And now ... it's XFL 2.0, folks!
Proving once again that no bad idea ever dies, it just hibernates until someone trips over it, nudges its sleeping carcass with one foot and exclaims "Hey! Look at this! I bet it'll work THIS time!"
There's a lot of that going on right now in the America of Our Only Available President, who never met a proven-to-explode policy he wouldn't roll out again. And so we've got the return of the old trickle-down economics shuck-and-jive, and letting Wall Street robber barons and the big banks off their well-earned leashes again, and a million other tired retreads that always end in disaster and will again this time.
In that sense, Vince McMahon is a man for his times, wanting to reboot the XFL. And to be honest, it was fun the first time, right? Who can forget He Hate Me? Who can forget the whole crazy, Wild West ambience of it all?
That was it was crushed under the weight of the Great American Behemoth, the NFL, was as predictable as everything else about it wasn't. And so the XFL went the way of the USFL, which went the way of the WFL, and for a lot of the same reasons: Because absurdly rich guys who've been successful in other ventures discovered that professional football is a wholly different animal.

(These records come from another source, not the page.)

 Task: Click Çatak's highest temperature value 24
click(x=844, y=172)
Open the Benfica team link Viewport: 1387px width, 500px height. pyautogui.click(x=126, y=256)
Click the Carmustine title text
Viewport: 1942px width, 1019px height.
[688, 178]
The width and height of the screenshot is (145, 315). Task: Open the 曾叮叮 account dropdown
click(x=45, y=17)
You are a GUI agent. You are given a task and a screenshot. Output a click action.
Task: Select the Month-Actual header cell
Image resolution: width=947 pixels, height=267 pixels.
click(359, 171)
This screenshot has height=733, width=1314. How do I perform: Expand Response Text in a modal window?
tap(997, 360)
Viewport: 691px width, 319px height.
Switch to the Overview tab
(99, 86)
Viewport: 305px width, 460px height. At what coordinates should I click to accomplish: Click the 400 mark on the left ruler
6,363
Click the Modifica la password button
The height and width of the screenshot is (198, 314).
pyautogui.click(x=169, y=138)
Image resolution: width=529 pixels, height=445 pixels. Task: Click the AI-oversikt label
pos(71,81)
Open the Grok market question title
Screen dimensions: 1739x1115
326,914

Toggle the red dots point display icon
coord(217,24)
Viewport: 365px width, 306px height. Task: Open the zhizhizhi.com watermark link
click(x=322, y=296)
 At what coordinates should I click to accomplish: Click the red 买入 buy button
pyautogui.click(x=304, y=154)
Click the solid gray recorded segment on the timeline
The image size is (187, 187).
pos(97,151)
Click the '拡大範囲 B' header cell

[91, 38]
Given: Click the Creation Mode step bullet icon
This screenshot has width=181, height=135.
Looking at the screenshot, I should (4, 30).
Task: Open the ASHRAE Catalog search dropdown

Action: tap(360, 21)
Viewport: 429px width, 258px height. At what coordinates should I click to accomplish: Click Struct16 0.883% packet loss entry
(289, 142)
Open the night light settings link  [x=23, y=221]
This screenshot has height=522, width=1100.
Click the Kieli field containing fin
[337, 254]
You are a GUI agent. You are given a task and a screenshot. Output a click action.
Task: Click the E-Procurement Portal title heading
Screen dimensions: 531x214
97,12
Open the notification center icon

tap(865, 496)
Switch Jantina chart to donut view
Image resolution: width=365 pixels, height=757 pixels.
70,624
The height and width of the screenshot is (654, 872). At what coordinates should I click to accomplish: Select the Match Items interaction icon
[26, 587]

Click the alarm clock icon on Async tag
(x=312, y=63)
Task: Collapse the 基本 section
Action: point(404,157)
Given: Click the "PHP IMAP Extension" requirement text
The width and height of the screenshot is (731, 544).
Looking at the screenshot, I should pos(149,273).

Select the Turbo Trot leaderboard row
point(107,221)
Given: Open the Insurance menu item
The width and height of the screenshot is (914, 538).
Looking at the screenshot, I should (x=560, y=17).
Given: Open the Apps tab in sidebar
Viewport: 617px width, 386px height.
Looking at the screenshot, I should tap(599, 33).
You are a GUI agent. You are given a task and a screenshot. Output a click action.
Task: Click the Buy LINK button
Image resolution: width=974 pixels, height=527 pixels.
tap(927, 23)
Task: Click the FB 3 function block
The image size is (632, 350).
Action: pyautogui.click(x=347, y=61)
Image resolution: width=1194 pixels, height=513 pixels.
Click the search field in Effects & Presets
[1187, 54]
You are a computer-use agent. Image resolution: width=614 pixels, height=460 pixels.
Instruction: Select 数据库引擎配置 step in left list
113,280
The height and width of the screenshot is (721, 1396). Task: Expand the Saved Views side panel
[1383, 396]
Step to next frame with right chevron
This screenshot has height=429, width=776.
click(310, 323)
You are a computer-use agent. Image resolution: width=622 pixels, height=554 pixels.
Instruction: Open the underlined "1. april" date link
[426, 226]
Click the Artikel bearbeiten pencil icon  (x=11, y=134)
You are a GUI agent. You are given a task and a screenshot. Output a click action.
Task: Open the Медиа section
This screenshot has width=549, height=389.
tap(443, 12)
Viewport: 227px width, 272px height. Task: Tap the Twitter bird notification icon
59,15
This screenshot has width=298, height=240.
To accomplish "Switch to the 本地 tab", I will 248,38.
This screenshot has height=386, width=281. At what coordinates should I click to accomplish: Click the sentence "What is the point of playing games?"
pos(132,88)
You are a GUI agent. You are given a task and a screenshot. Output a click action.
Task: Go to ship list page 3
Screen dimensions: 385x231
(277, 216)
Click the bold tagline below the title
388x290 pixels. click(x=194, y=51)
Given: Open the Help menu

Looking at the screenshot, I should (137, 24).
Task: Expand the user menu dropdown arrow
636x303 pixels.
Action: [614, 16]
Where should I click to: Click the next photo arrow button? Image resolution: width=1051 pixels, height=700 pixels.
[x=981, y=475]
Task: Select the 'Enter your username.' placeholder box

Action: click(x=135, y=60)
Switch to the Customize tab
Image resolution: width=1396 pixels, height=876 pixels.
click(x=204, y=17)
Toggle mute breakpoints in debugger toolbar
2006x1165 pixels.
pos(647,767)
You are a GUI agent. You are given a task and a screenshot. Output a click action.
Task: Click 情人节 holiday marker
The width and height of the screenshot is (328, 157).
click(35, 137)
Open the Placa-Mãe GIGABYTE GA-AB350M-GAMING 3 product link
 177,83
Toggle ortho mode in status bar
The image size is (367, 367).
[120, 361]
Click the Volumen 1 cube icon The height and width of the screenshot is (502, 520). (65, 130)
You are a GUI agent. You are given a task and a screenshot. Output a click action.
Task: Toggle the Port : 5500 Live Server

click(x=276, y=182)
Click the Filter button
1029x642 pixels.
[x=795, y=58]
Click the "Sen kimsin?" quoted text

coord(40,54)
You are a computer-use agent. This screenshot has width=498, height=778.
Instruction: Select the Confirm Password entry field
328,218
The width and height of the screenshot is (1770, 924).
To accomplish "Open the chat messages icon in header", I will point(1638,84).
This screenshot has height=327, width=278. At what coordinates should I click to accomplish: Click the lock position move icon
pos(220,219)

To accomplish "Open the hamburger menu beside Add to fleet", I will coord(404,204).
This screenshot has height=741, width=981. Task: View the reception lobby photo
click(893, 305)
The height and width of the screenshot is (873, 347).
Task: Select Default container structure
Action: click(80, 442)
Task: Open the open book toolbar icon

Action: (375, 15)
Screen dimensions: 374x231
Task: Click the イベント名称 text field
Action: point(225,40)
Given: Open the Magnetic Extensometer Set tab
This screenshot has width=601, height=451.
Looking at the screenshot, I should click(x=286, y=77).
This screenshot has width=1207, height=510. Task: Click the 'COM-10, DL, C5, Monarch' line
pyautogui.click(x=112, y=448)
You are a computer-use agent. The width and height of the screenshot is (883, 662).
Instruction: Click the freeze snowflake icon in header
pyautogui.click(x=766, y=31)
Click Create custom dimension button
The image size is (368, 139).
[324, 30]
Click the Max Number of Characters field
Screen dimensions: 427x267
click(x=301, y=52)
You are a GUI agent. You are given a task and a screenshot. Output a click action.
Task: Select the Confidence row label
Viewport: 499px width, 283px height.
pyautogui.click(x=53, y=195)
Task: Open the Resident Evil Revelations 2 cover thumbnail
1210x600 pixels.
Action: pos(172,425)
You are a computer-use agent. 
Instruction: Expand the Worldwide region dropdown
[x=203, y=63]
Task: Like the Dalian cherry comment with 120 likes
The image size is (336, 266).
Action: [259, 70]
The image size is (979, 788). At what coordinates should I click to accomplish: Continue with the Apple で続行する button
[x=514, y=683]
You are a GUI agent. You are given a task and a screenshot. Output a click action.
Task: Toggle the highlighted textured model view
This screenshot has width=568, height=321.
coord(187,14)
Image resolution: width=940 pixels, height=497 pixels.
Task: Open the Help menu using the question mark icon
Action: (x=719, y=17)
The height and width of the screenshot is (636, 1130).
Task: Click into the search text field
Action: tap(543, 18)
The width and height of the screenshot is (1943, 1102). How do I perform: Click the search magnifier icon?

(And, in the USFL, it failed because one rich guy turned out to be a lot less smart than most of the rich guys who launch start-up sports leagues. That, of course, would be our Only Available President, who was almost personally responsible for driving the USFL into a tree in less than two years. It was his bright idea to engage the NFL in a bidding war, failing to recognize that that way lay madness. Which is why the Blob has a hearty laugh every time L'Orange's true believers talk about what a brilliant businessman he is.)
Anyway ... you'll go broke taking on the NFL, but you'll never go broke betting there will always be people who think this time it will work. And so here comes another rich guy who's talked himself into believing the Great Behemoth is vulnerable.
It's not, really. Yes, it has its issues. Yes, the TV numbers are down. Yes, the Get Off My Lawn brigades hate that the sport allegedly has been "sissified" because the NFL belatedly has taken an interest in its players' welfare. Bring back guys drooling in their soup again, by God! Those were the days!
And so the Blob can see McMahon's reboot being sold to America with the slogan "The XFL: Football For Real Men." Or, perhaps, "The XFL: Where We Don't Give A (Bleep) If Our Players' Heads Get Turned Into Squash. They're Gettin' Paid, Aren't They?"
OK, So perhaps that's not what this will be. McMahon, in fact, says his reboot will be more family-friendly, and also safer. But we'll see what form it actually takes if it ever actually takes a form..
No, the problem with XFL 2.0 is not that it might present a radically different product. The problem is it wouldn't be different enough. Part of the reason the NFL's numbers are down, after all, is that there's just too much of it. For five months, the NFL is on Monday nights and Thursday nights and Sunday afternoons and Sunday nights, and occasionally even Saturday afternoons and Saturday nights. And so the notion that fans out there are hungering for even more football -- especially if you make it more violent -- seems a trifle head-in-the-clouds-y.
And here's the other thing: McMahon is rebooting this on the premise there's a vast pool of talent out there to be tapped. And it's true there are some 1,000 players who get cut by NFL teams every year. But as XFL 1.0 showed us, a lot of the reason those players got cut is because they weren't very good. Even without the XFL, the overall quality of quarterbacking in the NFL is often shockingly deficient. How bad will it be in the reconstituted XFL?
Even if the "safer" vision goes out the window, and you let edge rushers take QBs' heads off, mount them on the down markers and march up and down the sidelines howling at the moon.
The XFL: We Got Your Concussion Protocol Right Here.